▶ _Text section_
There are few tutorials on the net that I found how to configure MySQL on ZFS using appropriate datasets and zpool. I will give them a try to see if they would help. although I'm a bit skeptical at the moment, something tells me the problem is else where.


----------



## SirDice (Jan 24, 2020)

rusoo7 said:


> Performing searches on this table has gotten slow via our application.


Adjust your buffer pool. Also add indexes if you haven't done that already, especially when your tables get bigger and bigger adding proper indexes really speeds up the searches. 



rusoo7 said:


> From my perspective of course, there are things application does that is not very efficient, like joining 2 biggest tables to retrieve a record set.


A long time ago I worked for a large oil company. They had a huge database containing all information and configurations for about 15000 routers and switches (several tables contained more than 8 million records). Running a scan to collect all that info took more than 8 hours. Just by tuning the database properly and the various queries from the scantool we managed to get it down to 4 hours. Then we optimized the scan process itself and got it further down to 2 hours. All while still collecting the same amount of information and running it all on the same server hardware.

Unfortunately, nowadays it's more common just to throw more hardware at it to increase performance. Nobody seems to be bothering with actually optimizing code and databases


----------



## rusoo7 (Jan 27, 2020)

SirDice said:


> Adjust your buffer pool. Also add indexes if you haven't done that already, especially when your tables get bigger and bigger adding proper indexes really speeds up the searches.
> 
> A long time ago I worked for a large oil company. They had a huge database containing all information and configurations for about 15000 routers and switches (several tables contained more than 8 million records). Running a scan to collect all that info took more than 8 hours. Just by tuning the database properly and the various queries from the scantool we managed to get it down to 4 hours. Then we optimized the scan process itself and got it further down to 2 hours. All while still collecting the same amount of information and running it all on the same server hardware.
> 
> Unfortunately, nowadays it's more common just to throw more hardware at it to increase performance. Nobody seems to be bothering with actually optimizing code and databases



The logs table i was talking about already has 17.4 Million Records. There are indexes. I'm not authorized to change the DB structure. Best i can do is make a request and have one of the programmers to take a look at it. Unfortunately it is low priority due to the fact that these searches are performed by Admins only. Will have to wait and see if when and if it gets looked at.

▶ _Job 1_
According to the forum thread, how many records does the logs table already contain?
▶ _Job 2_
Repeat the part of the forum thread that begins with the words containing "There are few" and ends with "via our application.".
▶ _Job 3_
List every scan duration reported in the forum thread's account of the oil company's router and switch database.
The entries that follow have no connection to the forum thread.

▶ _Material_
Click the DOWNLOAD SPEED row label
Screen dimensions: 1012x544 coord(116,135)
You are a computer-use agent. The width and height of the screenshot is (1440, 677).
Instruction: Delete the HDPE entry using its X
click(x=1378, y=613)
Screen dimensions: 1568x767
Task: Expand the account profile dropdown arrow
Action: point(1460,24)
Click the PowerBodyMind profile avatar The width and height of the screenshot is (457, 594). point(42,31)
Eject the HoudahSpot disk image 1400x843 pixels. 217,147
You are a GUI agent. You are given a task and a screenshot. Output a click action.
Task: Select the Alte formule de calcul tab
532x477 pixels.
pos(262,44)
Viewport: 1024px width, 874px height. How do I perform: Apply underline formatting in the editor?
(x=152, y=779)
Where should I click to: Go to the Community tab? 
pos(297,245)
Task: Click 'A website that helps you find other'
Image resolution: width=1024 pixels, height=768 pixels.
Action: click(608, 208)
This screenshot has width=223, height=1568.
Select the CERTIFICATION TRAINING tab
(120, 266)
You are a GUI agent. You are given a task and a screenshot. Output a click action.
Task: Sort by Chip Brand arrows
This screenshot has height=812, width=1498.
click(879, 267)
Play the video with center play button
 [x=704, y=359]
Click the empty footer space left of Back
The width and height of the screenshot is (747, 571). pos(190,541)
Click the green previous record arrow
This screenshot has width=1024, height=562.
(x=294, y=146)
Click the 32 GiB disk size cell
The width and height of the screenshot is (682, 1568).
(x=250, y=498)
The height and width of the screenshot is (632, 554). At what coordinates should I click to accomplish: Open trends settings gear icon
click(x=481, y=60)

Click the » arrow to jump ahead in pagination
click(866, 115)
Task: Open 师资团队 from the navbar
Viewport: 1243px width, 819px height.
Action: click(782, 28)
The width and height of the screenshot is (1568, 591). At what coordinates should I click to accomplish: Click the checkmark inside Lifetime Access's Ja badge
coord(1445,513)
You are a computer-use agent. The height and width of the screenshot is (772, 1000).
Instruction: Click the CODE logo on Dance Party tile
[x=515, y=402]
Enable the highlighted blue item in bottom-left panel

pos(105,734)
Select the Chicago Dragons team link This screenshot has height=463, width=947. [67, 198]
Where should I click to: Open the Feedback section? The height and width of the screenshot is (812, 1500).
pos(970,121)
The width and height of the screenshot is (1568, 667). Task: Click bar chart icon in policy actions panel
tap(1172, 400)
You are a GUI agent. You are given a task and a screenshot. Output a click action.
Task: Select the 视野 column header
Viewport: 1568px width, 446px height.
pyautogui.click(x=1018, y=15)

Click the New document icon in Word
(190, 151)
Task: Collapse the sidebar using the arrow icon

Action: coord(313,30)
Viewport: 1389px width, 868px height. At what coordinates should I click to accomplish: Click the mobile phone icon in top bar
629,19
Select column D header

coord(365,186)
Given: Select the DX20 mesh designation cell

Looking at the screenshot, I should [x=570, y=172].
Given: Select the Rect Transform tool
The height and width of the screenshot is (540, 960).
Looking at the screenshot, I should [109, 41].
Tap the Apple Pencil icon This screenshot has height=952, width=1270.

▶ _Written response 1_
17.4 million records.

▶ _Written response 2_
There are few tutorials on the net that I found how to configure MySQL on ZFS using appropriate datasets and zpool. I will give them a try to see if they would help. although I'm a bit skeptical at the moment, something tells me the problem is else where.


----------



## SirDice (Jan 24, 2020)

rusoo7 said:


> Performing searches on this table has gotten slow via our application.

▶ _Written response 3_
More than 8 hours, 4 hours, 2 hours